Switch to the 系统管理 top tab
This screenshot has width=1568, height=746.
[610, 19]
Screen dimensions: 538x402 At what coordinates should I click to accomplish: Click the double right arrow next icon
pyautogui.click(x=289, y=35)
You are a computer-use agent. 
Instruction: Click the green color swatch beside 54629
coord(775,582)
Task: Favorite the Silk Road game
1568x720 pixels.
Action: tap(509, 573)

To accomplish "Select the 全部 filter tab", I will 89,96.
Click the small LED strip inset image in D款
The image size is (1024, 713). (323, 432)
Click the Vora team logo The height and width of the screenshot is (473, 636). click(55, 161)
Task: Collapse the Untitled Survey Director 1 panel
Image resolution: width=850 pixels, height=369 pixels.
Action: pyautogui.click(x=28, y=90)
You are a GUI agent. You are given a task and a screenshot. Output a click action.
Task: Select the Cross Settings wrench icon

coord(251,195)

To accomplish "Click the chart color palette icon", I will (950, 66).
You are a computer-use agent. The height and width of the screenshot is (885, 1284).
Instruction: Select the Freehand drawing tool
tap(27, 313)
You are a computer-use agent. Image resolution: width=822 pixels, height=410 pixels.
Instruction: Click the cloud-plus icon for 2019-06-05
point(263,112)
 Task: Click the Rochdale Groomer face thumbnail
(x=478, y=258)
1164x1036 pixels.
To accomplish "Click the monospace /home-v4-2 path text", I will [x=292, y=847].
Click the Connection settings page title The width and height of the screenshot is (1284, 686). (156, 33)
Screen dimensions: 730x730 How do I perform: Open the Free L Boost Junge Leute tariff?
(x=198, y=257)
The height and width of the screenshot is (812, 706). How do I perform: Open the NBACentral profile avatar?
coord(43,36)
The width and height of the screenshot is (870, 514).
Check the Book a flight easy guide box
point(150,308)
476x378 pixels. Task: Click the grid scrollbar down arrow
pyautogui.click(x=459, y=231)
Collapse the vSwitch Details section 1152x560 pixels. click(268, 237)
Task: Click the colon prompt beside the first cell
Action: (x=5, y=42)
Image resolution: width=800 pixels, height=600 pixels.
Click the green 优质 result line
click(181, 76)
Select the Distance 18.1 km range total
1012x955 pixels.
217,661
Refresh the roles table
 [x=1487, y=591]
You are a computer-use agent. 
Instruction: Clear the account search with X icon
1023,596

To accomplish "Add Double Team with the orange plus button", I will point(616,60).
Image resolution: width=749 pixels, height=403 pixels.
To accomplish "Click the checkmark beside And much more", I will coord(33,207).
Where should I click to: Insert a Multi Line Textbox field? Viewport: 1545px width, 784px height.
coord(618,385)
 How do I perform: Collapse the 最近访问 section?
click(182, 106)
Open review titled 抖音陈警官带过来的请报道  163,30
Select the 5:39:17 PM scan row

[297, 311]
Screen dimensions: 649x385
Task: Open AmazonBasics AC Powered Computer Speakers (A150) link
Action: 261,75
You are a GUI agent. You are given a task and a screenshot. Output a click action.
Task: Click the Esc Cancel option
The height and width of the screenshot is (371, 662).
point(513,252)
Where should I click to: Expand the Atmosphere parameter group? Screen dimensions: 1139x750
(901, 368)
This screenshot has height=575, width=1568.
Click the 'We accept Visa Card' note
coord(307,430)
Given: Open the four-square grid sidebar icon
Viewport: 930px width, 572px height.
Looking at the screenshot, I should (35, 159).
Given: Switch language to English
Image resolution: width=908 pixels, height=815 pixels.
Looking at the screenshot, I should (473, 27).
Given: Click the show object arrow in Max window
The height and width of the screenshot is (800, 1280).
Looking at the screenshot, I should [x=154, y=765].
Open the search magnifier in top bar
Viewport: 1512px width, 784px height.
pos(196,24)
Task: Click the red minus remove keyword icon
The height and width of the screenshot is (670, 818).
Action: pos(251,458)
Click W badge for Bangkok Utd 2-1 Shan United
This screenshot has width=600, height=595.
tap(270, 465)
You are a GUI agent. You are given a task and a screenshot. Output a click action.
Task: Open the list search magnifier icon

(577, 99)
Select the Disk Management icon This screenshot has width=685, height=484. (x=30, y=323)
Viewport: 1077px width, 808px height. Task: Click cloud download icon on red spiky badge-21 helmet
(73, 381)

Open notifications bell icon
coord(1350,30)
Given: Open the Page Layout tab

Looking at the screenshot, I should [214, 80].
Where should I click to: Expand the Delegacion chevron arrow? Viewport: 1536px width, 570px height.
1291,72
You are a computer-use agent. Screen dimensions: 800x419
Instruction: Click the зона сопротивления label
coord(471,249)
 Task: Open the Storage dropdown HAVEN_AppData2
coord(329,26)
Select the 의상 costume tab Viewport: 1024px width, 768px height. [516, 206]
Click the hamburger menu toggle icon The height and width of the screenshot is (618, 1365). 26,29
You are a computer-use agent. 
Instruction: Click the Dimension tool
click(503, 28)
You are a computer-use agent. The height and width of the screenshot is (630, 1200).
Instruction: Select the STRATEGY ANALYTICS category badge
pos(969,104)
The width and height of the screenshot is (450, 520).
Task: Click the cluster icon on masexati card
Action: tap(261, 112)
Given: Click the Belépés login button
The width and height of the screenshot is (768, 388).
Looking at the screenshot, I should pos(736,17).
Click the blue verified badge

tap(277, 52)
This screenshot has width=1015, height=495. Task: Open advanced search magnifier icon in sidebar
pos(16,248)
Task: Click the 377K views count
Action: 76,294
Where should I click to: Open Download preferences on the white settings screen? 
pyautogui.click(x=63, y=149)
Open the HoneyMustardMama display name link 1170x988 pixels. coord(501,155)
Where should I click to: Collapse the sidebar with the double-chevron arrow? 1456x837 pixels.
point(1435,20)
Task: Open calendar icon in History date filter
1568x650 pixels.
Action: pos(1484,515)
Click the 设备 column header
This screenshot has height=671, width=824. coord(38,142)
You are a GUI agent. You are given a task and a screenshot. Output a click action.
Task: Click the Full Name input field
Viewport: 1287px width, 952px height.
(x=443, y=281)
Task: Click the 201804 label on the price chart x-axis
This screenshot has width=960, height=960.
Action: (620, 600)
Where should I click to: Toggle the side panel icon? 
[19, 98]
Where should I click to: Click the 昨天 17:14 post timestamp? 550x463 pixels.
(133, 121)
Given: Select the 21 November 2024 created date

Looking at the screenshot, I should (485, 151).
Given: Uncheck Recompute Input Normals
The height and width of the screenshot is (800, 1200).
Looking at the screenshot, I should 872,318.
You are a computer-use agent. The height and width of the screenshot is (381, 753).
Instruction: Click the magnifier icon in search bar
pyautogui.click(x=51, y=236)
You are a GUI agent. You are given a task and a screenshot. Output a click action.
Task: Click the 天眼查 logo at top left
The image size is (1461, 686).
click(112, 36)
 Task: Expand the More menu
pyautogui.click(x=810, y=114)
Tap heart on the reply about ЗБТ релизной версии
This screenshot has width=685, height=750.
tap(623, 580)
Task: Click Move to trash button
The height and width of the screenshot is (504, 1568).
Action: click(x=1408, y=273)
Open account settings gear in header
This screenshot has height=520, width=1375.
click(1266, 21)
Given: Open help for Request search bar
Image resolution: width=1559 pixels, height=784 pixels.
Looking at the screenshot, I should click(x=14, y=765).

### [What to do]
Would you transcribe all of the data, keeping each line exact?

### [Task output]
Switch to the 系统管理 top tab
This screenshot has width=1568, height=746.
[610, 19]
Screen dimensions: 538x402 At what coordinates should I click to accomplish: Click the double right arrow next icon
pyautogui.click(x=289, y=35)
You are a computer-use agent. 
Instruction: Click the green color swatch beside 54629
coord(775,582)
Task: Favorite the Silk Road game
1568x720 pixels.
Action: tap(509, 573)

To accomplish "Select the 全部 filter tab", I will 89,96.
Click the small LED strip inset image in D款
The image size is (1024, 713). (323, 432)
Click the Vora team logo The height and width of the screenshot is (473, 636). click(55, 161)
Task: Collapse the Untitled Survey Director 1 panel
Image resolution: width=850 pixels, height=369 pixels.
Action: pyautogui.click(x=28, y=90)
You are a GUI agent. You are given a task and a screenshot. Output a click action.
Task: Select the Cross Settings wrench icon

coord(251,195)

To accomplish "Click the chart color palette icon", I will (950, 66).
You are a computer-use agent. The height and width of the screenshot is (885, 1284).
Instruction: Select the Freehand drawing tool
tap(27, 313)
You are a computer-use agent. Image resolution: width=822 pixels, height=410 pixels.
Instruction: Click the cloud-plus icon for 2019-06-05
point(263,112)
 Task: Click the Rochdale Groomer face thumbnail
(x=478, y=258)
1164x1036 pixels.
To accomplish "Click the monospace /home-v4-2 path text", I will [x=292, y=847].
Click the Connection settings page title The width and height of the screenshot is (1284, 686). (156, 33)
Screen dimensions: 730x730 How do I perform: Open the Free L Boost Junge Leute tariff?
(x=198, y=257)
The height and width of the screenshot is (812, 706). How do I perform: Open the NBACentral profile avatar?
coord(43,36)
The width and height of the screenshot is (870, 514).
Check the Book a flight easy guide box
point(150,308)
476x378 pixels. Task: Click the grid scrollbar down arrow
pyautogui.click(x=459, y=231)
Collapse the vSwitch Details section 1152x560 pixels. click(268, 237)
Task: Click the colon prompt beside the first cell
Action: (x=5, y=42)
Image resolution: width=800 pixels, height=600 pixels.
Click the green 优质 result line
click(181, 76)
Select the Distance 18.1 km range total
1012x955 pixels.
217,661
Refresh the roles table
 [x=1487, y=591]
You are a computer-use agent. 
Instruction: Clear the account search with X icon
1023,596

To accomplish "Add Double Team with the orange plus button", I will point(616,60).
Image resolution: width=749 pixels, height=403 pixels.
To accomplish "Click the checkmark beside And much more", I will coord(33,207).
Where should I click to: Insert a Multi Line Textbox field? Viewport: 1545px width, 784px height.
coord(618,385)
 How do I perform: Collapse the 最近访问 section?
click(182, 106)
Open review titled 抖音陈警官带过来的请报道  163,30
Select the 5:39:17 PM scan row

[297, 311]
Screen dimensions: 649x385
Task: Open AmazonBasics AC Powered Computer Speakers (A150) link
Action: 261,75
You are a GUI agent. You are given a task and a screenshot. Output a click action.
Task: Click the Esc Cancel option
The height and width of the screenshot is (371, 662).
point(513,252)
Where should I click to: Expand the Atmosphere parameter group? Screen dimensions: 1139x750
(901, 368)
This screenshot has height=575, width=1568.
Click the 'We accept Visa Card' note
coord(307,430)
Given: Open the four-square grid sidebar icon
Viewport: 930px width, 572px height.
Looking at the screenshot, I should (35, 159).
Given: Switch language to English
Image resolution: width=908 pixels, height=815 pixels.
Looking at the screenshot, I should (473, 27).
Given: Click the show object arrow in Max window
The height and width of the screenshot is (800, 1280).
Looking at the screenshot, I should [x=154, y=765].
Open the search magnifier in top bar
Viewport: 1512px width, 784px height.
pos(196,24)
Task: Click the red minus remove keyword icon
The height and width of the screenshot is (670, 818).
Action: pos(251,458)
Click W badge for Bangkok Utd 2-1 Shan United
This screenshot has width=600, height=595.
tap(270, 465)
You are a GUI agent. You are given a task and a screenshot. Output a click action.
Task: Open the list search magnifier icon

(577, 99)
Select the Disk Management icon This screenshot has width=685, height=484. (x=30, y=323)
Viewport: 1077px width, 808px height. Task: Click cloud download icon on red spiky badge-21 helmet
(73, 381)

Open notifications bell icon
coord(1350,30)
Given: Open the Page Layout tab

Looking at the screenshot, I should [214, 80].
Where should I click to: Expand the Delegacion chevron arrow? Viewport: 1536px width, 570px height.
1291,72
You are a computer-use agent. Screen dimensions: 800x419
Instruction: Click the зона сопротивления label
coord(471,249)
 Task: Open the Storage dropdown HAVEN_AppData2
coord(329,26)
Select the 의상 costume tab Viewport: 1024px width, 768px height. [516, 206]
Click the hamburger menu toggle icon The height and width of the screenshot is (618, 1365). 26,29
You are a computer-use agent. 
Instruction: Click the Dimension tool
click(503, 28)
You are a computer-use agent. The height and width of the screenshot is (630, 1200).
Instruction: Select the STRATEGY ANALYTICS category badge
pos(969,104)
The width and height of the screenshot is (450, 520).
Task: Click the cluster icon on masexati card
Action: tap(261, 112)
Given: Click the Belépés login button
The width and height of the screenshot is (768, 388).
Looking at the screenshot, I should pos(736,17).
Click the blue verified badge

tap(277, 52)
This screenshot has width=1015, height=495. Task: Open advanced search magnifier icon in sidebar
pos(16,248)
Task: Click the 377K views count
Action: 76,294
Where should I click to: Open Download preferences on the white settings screen? 
pyautogui.click(x=63, y=149)
Open the HoneyMustardMama display name link 1170x988 pixels. coord(501,155)
Where should I click to: Collapse the sidebar with the double-chevron arrow? 1456x837 pixels.
point(1435,20)
Task: Open calendar icon in History date filter
1568x650 pixels.
Action: pos(1484,515)
Click the 设备 column header
This screenshot has height=671, width=824. coord(38,142)
You are a GUI agent. You are given a task and a screenshot. Output a click action.
Task: Click the Full Name input field
Viewport: 1287px width, 952px height.
(x=443, y=281)
Task: Click the 201804 label on the price chart x-axis
This screenshot has width=960, height=960.
Action: (620, 600)
Where should I click to: Toggle the side panel icon? 
[19, 98]
Where should I click to: Click the 昨天 17:14 post timestamp? 550x463 pixels.
(133, 121)
Given: Select the 21 November 2024 created date

Looking at the screenshot, I should (485, 151).
Given: Uncheck Recompute Input Normals
The height and width of the screenshot is (800, 1200).
Looking at the screenshot, I should 872,318.
You are a computer-use agent. The height and width of the screenshot is (381, 753).
Instruction: Click the magnifier icon in search bar
pyautogui.click(x=51, y=236)
You are a GUI agent. You are given a task and a screenshot. Output a click action.
Task: Click the 天眼查 logo at top left
The image size is (1461, 686).
click(112, 36)
 Task: Expand the More menu
pyautogui.click(x=810, y=114)
Tap heart on the reply about ЗБТ релизной версии
This screenshot has width=685, height=750.
tap(623, 580)
Task: Click Move to trash button
The height and width of the screenshot is (504, 1568).
Action: click(x=1408, y=273)
Open account settings gear in header
This screenshot has height=520, width=1375.
click(1266, 21)
Given: Open help for Request search bar
Image resolution: width=1559 pixels, height=784 pixels.
Looking at the screenshot, I should click(x=14, y=765).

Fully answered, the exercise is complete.